Tuesday, December 11, 2007
Posted by D. Daniel Sokol
Tim Brennan of the University of Maryland-Baltimore Department of Public Policy offers a thought provoking paper Should Innovation Rationalize Supra-Competitive Prices? A Skeptical Speculation.
ABSTRACT: A recent criticism of competition policy is that antitrust authorities shouldn't focus their concern on prices, since the welfare losses of prices are trivial compared to longer run innovation effects. At minimum, there's a problematic trade-off between so-called static price and dynamic efficiencies. On this view, if there is a credible argument supporting the idea that collusion or merger increases incentives to innovate, one should not worry about price. We entertain here the hypothesis that antitrust should not worry about innovation, just as it should not worry about effects on other markets.
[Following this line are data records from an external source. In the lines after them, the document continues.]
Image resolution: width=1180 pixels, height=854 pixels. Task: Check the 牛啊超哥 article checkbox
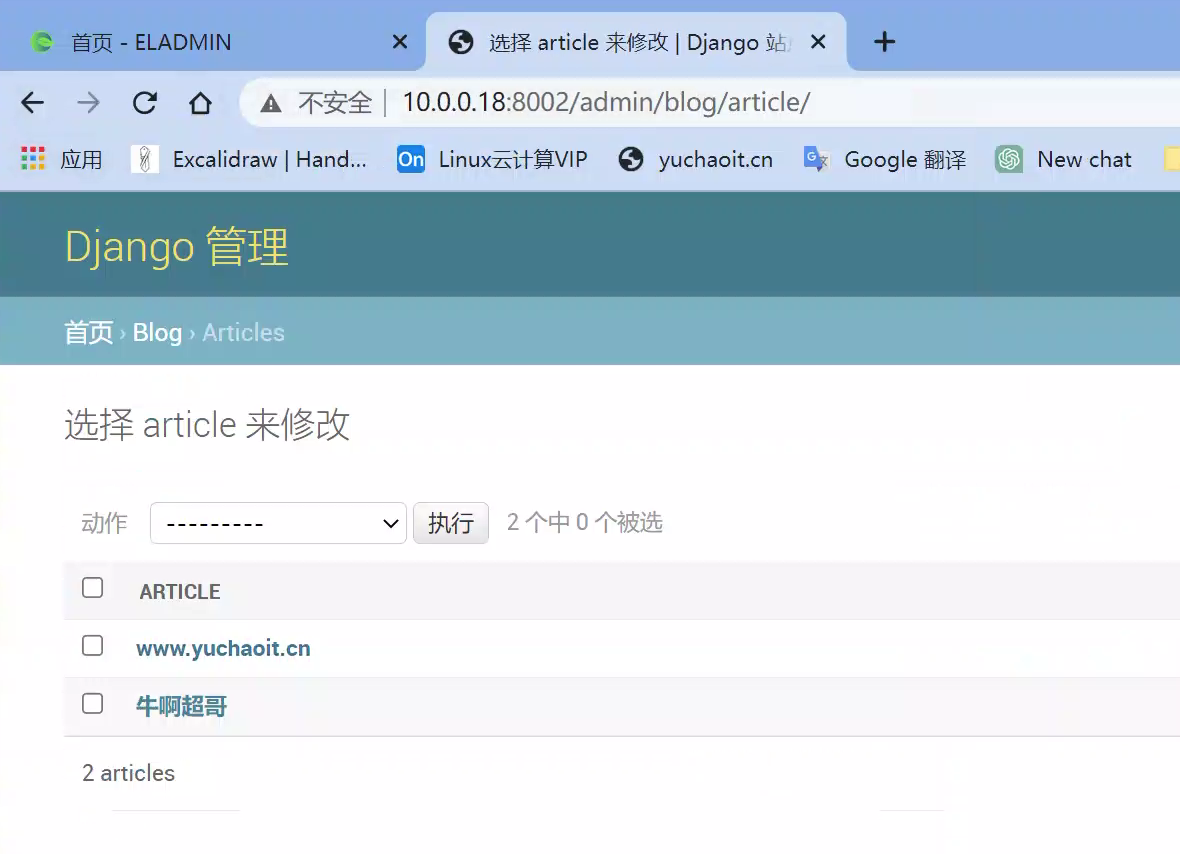(93, 704)
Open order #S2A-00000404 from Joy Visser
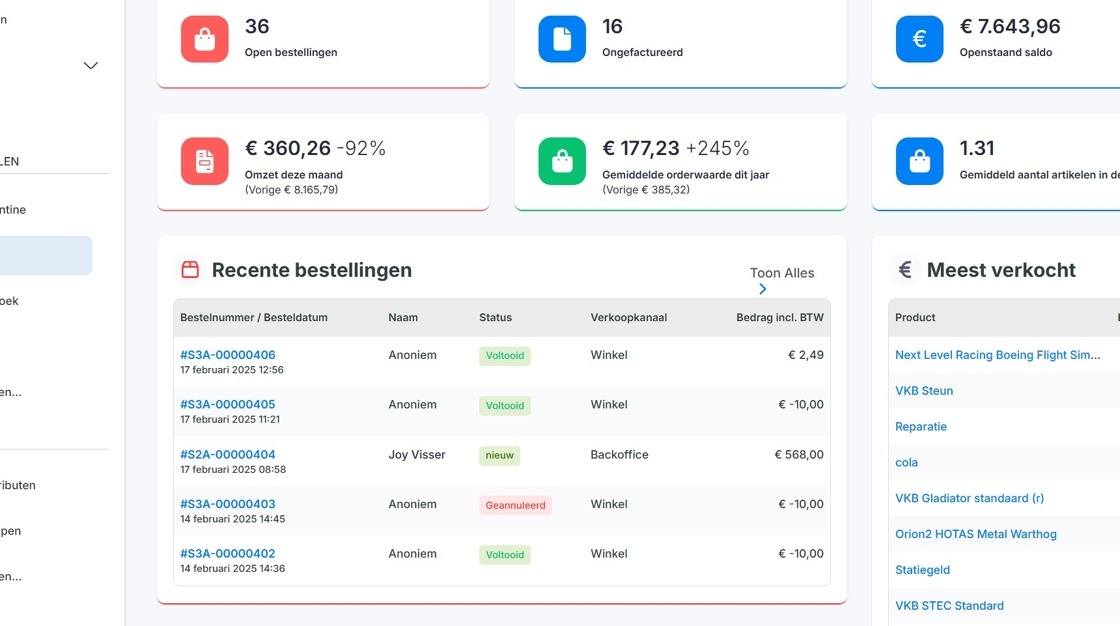The width and height of the screenshot is (1120, 626). [227, 454]
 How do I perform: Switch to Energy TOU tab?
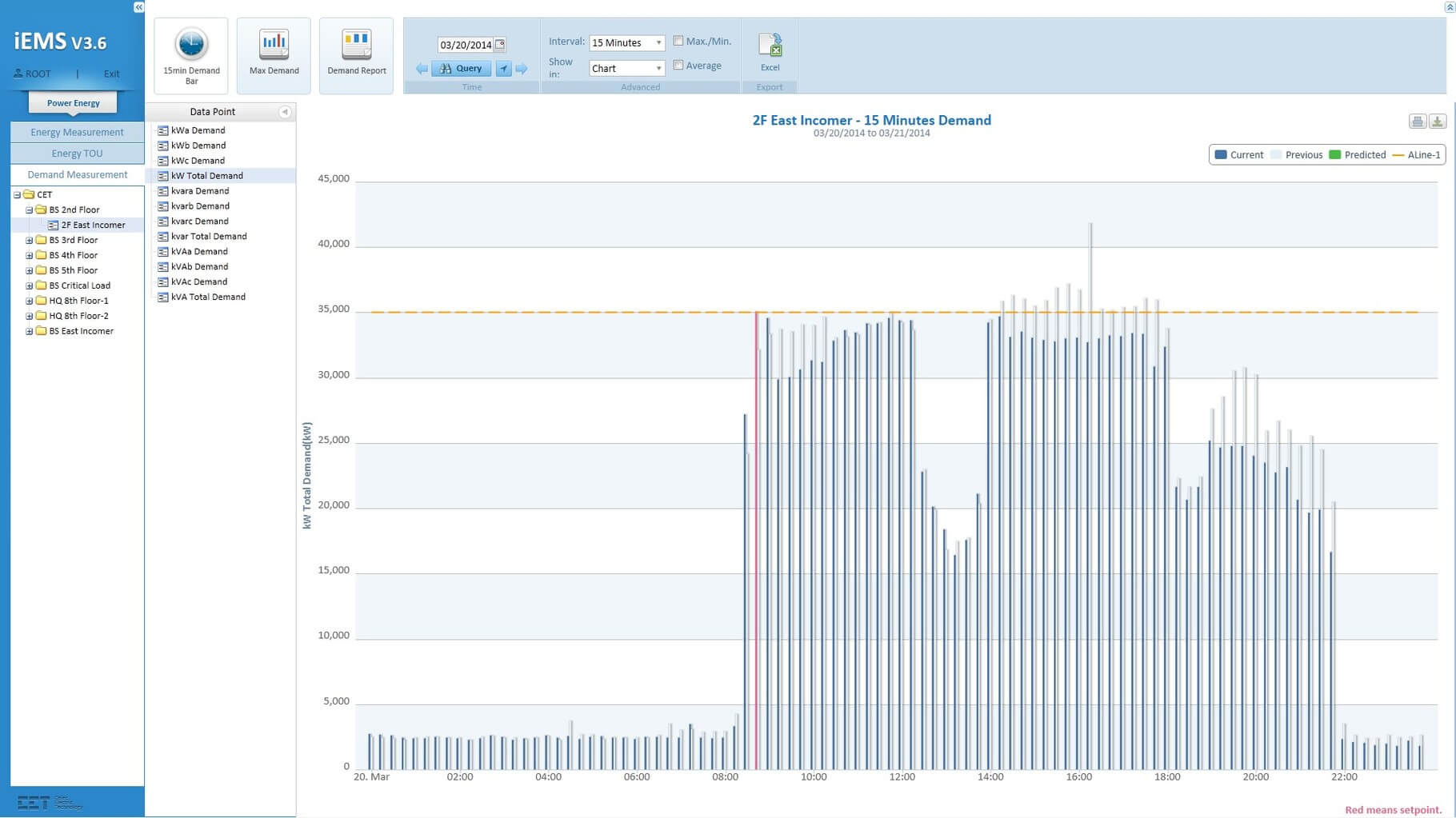point(77,154)
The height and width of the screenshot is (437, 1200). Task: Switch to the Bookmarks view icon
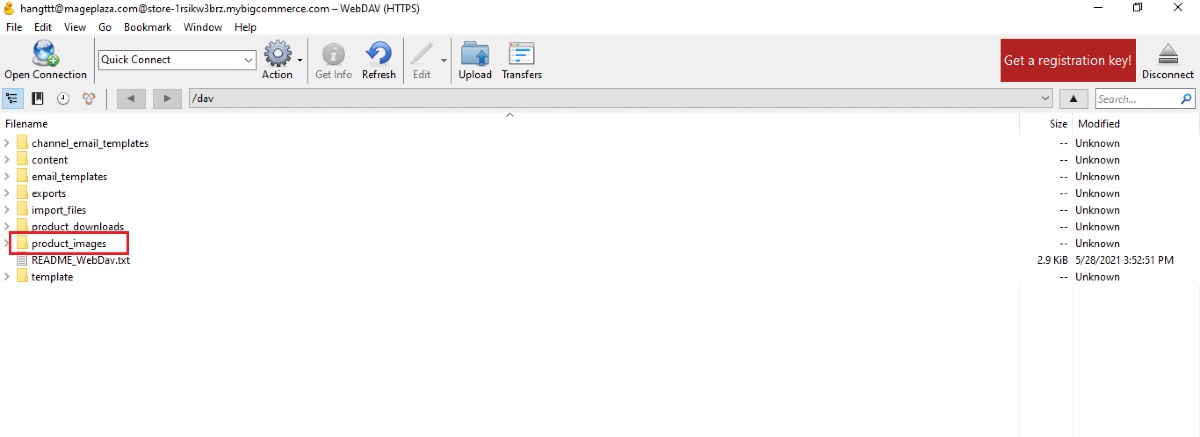[x=38, y=98]
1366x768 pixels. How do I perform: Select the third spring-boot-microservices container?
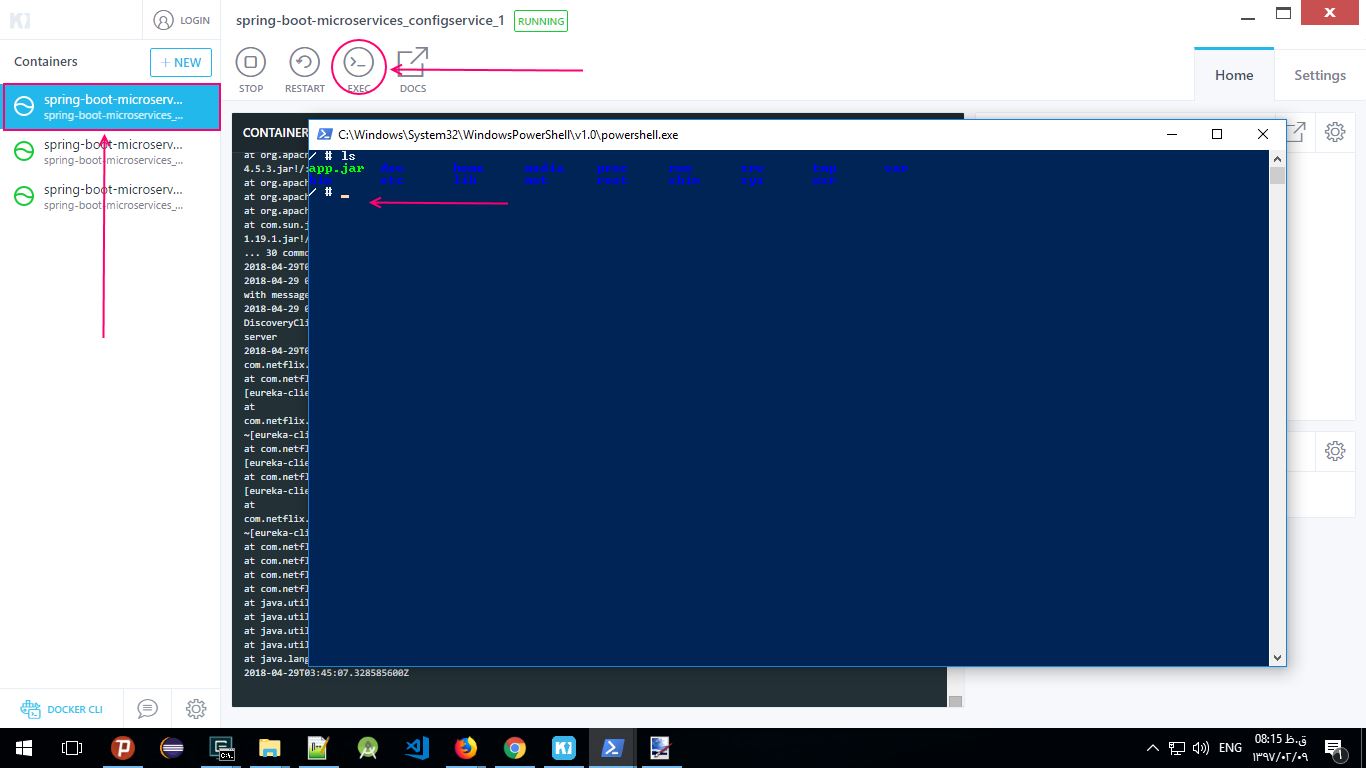(110, 197)
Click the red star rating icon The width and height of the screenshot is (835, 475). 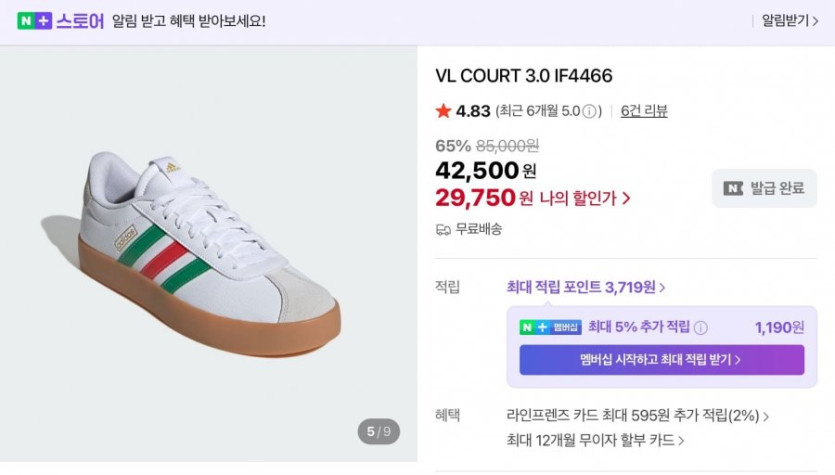pos(443,111)
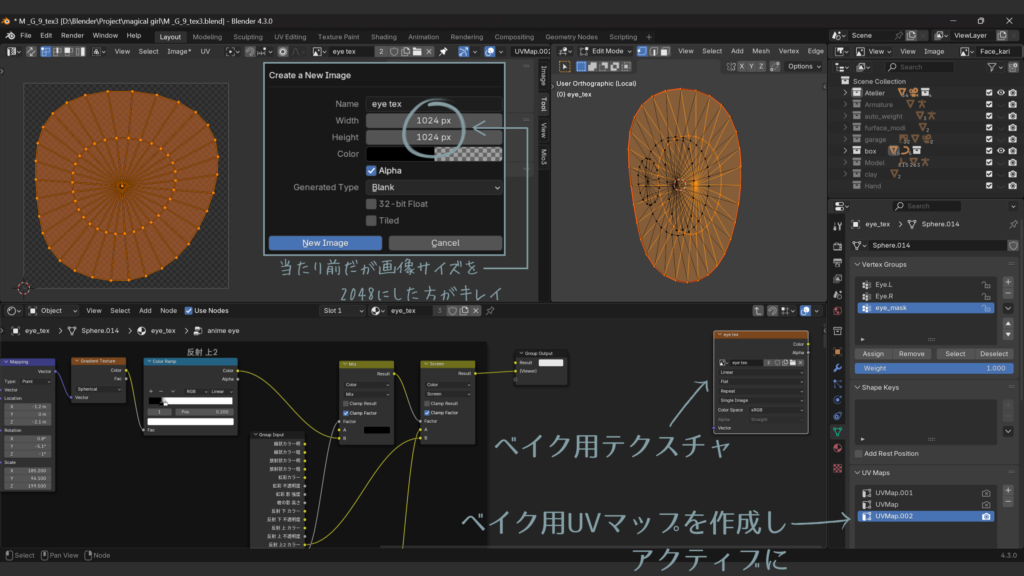Select the Object Data properties tab (green triangle)
The image size is (1024, 576).
click(837, 431)
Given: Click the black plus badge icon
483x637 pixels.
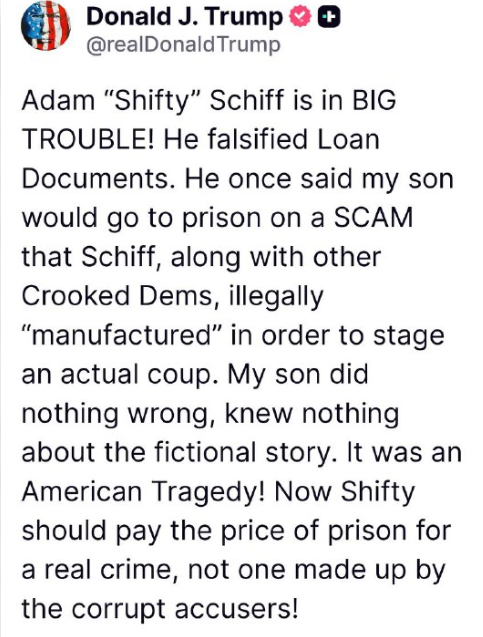Looking at the screenshot, I should click(x=329, y=17).
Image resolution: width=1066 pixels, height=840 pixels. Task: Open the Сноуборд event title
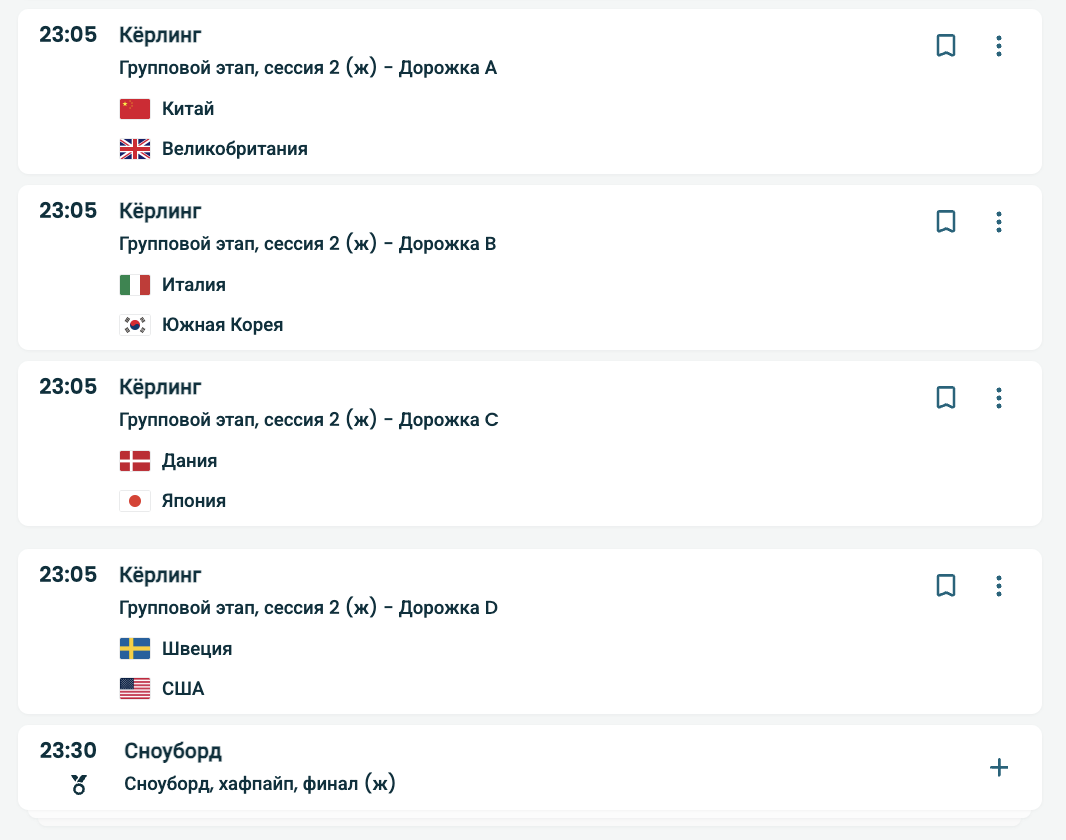[173, 751]
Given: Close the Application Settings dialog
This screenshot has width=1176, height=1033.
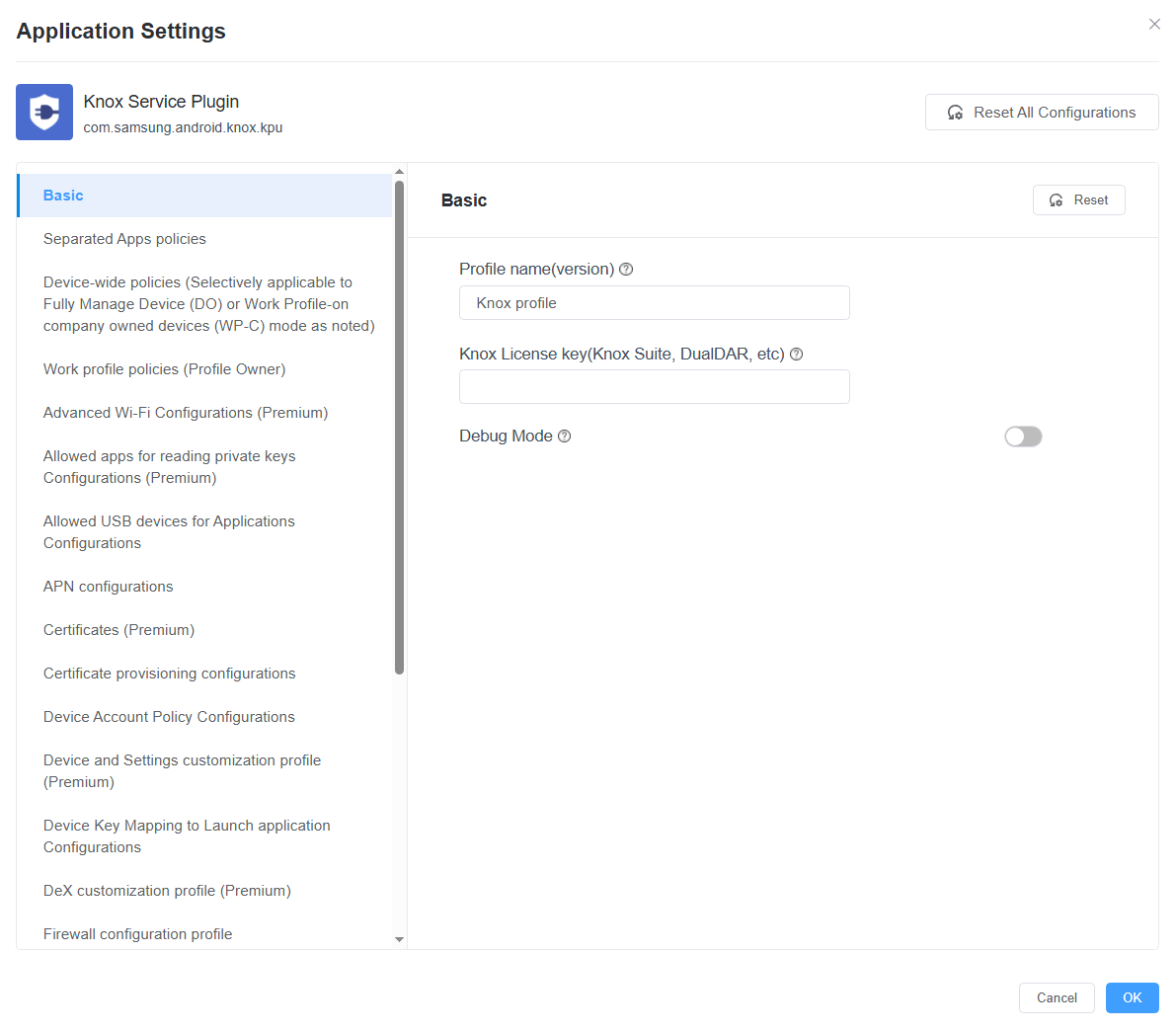Looking at the screenshot, I should click(x=1154, y=24).
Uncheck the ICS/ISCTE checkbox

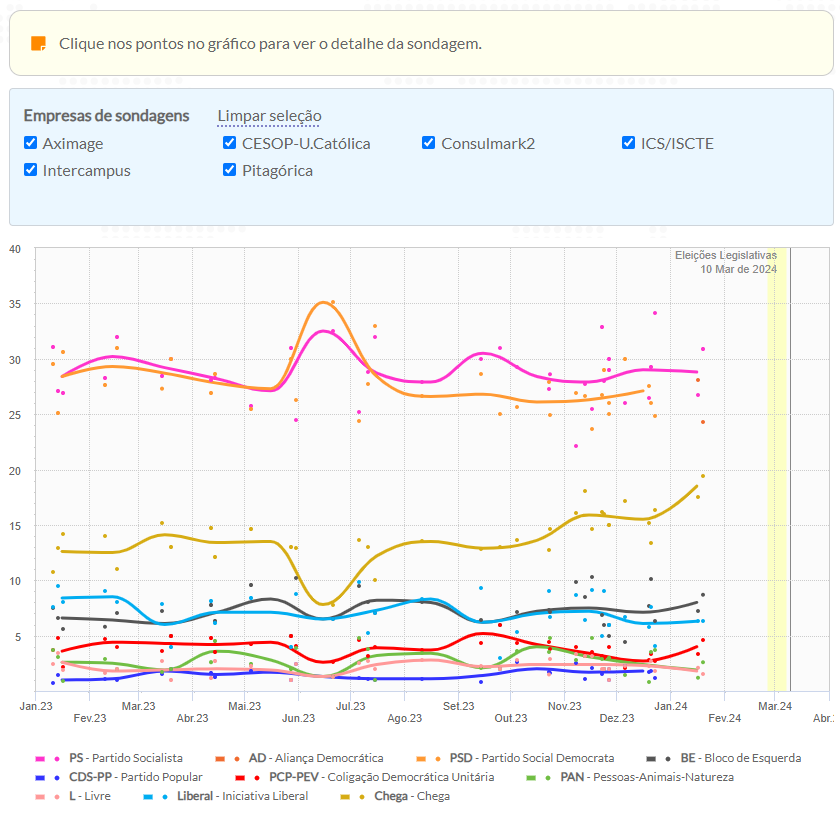(628, 143)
Antitrust takes place in the shadow of patent laws, which presumably have evolved to provide efficient innovation incentives when markets are competitive, as most are. To weaken antitrust enforcement presumes that patent law is not set correctly. A better remedy would be to adjust patent law and other tools for encouraging innovation, e.g., tax credits or prizes. To distort the application of antitrust law to fix shortcomings in patent law provides a correction only if there is a potential antitrust violation (e.g., an otherwise anticompetitive merger) to ignore. Sectors with no antitrust "events" would remain uncorrected.